» DESCRIPTION OF THE TASK:
Locate all lines in the data below that hold "Expand" and show them.

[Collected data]
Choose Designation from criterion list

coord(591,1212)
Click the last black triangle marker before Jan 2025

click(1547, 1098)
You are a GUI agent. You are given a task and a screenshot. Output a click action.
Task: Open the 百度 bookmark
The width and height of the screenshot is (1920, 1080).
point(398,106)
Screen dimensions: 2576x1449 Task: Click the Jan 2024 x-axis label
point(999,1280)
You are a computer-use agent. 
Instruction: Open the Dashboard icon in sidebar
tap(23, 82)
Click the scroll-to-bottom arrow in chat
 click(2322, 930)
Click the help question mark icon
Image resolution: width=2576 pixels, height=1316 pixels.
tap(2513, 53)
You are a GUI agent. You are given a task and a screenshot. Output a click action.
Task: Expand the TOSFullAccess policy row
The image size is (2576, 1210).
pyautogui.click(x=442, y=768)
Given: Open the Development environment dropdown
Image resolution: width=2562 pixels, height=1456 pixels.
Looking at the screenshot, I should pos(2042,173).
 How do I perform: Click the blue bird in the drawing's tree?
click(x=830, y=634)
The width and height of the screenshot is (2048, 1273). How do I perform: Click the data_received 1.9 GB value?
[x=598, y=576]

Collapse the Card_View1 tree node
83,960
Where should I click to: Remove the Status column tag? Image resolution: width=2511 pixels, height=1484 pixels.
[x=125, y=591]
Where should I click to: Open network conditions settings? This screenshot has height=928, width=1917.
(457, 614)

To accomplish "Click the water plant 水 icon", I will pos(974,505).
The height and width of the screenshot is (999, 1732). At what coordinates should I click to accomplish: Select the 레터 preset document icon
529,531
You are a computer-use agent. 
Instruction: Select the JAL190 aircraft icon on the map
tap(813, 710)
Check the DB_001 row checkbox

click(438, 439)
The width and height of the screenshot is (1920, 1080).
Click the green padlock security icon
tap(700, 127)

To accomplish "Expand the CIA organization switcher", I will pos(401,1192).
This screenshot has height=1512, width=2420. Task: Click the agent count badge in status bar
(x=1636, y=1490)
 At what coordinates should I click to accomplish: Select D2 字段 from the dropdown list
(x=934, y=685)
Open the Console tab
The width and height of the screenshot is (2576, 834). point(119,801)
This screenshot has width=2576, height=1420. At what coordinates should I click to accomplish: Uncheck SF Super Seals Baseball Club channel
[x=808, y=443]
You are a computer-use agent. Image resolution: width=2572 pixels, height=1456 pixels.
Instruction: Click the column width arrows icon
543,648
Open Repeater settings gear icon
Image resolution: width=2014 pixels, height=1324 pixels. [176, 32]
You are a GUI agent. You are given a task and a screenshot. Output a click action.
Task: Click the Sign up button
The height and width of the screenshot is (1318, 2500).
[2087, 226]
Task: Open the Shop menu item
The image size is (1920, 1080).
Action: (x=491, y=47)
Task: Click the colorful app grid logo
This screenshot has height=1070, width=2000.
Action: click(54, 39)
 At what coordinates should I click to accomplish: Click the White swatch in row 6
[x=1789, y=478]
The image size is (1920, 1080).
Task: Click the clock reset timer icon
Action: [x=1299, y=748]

» RESPONSE AREA:
Task: Expand the TOSFullAccess policy row
To accomplish "Expand the CIA organization switcher", I will pos(401,1192).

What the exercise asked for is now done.